__Work required__:
From the entries below, please output exactly the lines starting at the one containing "epturaasset (100, 1672)" and ending at the one containing "The Soft Guardrails (298, 2140)", both included.

__Information provided__:
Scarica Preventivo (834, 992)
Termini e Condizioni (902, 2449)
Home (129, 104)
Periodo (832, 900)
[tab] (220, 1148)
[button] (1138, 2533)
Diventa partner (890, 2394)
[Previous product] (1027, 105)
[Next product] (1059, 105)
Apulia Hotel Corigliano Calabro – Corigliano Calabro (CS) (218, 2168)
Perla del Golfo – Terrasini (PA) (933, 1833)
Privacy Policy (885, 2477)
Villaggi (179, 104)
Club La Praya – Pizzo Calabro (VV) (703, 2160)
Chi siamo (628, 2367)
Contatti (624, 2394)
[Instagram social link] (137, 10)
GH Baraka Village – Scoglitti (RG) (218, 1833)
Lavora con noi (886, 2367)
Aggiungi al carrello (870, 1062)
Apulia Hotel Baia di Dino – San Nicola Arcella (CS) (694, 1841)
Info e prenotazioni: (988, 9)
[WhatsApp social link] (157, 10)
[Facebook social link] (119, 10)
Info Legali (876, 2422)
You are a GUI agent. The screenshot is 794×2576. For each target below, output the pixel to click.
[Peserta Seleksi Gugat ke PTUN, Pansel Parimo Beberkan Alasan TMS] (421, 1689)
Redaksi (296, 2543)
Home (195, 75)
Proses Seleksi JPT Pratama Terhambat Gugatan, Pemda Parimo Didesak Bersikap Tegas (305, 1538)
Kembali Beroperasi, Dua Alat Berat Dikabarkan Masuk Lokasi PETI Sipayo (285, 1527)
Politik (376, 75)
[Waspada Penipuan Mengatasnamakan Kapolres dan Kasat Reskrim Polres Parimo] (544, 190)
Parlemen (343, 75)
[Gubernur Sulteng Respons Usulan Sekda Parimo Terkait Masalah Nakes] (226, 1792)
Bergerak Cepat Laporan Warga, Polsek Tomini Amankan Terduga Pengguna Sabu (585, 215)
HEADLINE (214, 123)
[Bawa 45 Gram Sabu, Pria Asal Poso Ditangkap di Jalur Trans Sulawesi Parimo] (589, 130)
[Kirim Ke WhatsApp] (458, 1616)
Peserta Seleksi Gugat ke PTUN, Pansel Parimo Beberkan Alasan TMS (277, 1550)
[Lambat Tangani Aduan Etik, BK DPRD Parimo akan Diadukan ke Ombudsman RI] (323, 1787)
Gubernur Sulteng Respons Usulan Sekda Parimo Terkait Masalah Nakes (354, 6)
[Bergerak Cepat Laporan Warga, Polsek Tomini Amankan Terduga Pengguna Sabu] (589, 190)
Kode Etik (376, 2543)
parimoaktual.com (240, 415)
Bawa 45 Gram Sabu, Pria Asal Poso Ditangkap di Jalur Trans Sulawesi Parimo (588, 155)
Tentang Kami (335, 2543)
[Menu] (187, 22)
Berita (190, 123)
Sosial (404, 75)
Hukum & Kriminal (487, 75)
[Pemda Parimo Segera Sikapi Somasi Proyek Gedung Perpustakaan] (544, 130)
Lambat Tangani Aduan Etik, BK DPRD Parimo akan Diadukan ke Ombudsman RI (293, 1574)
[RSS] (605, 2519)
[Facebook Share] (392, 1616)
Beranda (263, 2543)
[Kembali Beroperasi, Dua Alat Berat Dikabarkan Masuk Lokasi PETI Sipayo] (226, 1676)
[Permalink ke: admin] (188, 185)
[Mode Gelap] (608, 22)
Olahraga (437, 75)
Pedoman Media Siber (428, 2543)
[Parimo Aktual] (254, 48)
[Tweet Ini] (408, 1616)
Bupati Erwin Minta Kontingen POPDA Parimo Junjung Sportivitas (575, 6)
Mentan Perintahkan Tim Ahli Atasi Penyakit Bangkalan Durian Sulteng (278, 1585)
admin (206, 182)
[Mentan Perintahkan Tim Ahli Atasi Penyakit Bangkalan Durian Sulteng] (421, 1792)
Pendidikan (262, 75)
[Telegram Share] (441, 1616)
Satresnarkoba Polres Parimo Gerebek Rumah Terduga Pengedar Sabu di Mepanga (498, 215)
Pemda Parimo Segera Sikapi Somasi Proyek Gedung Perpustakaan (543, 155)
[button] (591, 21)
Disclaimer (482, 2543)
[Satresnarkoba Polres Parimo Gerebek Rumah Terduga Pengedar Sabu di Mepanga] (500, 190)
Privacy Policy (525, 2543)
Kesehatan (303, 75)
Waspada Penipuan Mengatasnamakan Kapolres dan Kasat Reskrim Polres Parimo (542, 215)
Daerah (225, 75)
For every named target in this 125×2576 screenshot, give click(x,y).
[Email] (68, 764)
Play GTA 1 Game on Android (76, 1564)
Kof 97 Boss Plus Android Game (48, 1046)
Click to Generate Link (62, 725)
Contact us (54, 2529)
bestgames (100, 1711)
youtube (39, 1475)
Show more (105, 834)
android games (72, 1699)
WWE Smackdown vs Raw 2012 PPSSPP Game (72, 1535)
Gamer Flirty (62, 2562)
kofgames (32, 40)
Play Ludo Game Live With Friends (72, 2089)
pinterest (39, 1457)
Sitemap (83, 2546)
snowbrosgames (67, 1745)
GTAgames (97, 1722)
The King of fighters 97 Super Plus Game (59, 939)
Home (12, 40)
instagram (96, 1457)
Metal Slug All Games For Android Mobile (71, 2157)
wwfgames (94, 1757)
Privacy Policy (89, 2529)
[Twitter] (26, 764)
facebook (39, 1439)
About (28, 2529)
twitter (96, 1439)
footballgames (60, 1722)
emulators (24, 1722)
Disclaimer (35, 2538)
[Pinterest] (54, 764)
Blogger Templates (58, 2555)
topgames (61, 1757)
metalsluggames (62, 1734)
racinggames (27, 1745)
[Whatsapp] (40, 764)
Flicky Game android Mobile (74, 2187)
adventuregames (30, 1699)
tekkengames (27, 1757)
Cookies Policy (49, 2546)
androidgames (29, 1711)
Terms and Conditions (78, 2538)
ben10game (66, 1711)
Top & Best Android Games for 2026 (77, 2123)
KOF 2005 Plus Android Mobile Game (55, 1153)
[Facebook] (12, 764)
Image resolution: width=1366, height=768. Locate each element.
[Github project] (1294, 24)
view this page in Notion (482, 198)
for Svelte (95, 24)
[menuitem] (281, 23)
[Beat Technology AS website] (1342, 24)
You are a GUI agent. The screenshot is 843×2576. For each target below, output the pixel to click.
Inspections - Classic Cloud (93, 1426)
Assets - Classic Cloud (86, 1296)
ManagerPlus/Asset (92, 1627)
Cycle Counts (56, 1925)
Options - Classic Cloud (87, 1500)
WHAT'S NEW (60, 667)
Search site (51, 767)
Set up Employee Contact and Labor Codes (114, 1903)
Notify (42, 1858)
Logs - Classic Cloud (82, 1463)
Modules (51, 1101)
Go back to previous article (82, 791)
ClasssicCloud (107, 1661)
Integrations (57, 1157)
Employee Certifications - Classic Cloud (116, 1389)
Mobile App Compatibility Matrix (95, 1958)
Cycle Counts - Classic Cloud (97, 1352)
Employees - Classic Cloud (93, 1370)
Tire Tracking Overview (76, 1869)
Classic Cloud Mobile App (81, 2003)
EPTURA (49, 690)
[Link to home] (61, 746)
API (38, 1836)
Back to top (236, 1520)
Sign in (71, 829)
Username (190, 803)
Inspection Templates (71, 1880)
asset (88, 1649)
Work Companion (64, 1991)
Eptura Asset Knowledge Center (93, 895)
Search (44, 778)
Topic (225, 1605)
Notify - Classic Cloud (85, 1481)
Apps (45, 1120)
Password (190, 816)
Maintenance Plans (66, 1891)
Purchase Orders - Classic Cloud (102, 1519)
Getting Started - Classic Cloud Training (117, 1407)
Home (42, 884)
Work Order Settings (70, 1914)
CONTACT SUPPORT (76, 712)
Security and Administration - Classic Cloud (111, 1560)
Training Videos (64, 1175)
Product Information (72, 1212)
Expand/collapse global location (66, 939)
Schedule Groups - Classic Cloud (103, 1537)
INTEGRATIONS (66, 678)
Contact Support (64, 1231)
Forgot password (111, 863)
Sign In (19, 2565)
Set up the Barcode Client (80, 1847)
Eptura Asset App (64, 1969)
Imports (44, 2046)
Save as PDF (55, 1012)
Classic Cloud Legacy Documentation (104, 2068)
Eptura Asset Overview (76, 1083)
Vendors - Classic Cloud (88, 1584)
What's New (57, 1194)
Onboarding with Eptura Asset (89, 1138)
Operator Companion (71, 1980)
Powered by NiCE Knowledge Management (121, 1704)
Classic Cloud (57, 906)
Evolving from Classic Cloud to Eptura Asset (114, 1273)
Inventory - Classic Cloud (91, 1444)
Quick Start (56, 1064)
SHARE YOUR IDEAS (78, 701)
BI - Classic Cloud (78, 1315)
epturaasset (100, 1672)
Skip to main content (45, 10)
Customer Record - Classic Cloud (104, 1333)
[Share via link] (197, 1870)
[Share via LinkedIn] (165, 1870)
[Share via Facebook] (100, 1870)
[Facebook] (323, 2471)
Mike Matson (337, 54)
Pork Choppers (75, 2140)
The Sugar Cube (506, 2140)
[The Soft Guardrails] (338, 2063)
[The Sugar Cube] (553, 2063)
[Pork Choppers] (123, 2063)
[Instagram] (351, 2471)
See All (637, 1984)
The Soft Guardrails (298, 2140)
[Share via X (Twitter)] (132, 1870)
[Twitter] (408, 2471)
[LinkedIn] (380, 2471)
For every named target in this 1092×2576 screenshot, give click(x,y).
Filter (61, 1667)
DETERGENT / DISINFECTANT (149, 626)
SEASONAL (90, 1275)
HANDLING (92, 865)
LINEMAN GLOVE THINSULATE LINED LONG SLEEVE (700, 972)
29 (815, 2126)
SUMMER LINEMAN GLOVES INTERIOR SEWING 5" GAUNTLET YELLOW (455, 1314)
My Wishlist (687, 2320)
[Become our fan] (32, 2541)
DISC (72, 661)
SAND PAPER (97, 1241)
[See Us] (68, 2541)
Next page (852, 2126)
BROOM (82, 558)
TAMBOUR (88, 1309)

__Result__:
epturaasset (100, 1672)
Skip to main content (45, 10)
Customer Record - Classic Cloud (104, 1333)
[Share via link] (197, 1870)
[Share via LinkedIn] (165, 1870)
[Share via Facebook] (100, 1870)
[Facebook] (323, 2471)
Mike Matson (337, 54)
Pork Choppers (75, 2140)
The Sugar Cube (506, 2140)
[The Soft Guardrails] (338, 2063)
[The Sugar Cube] (553, 2063)
[Pork Choppers] (123, 2063)
[Instagram] (351, 2471)
See All (637, 1984)
The Soft Guardrails (298, 2140)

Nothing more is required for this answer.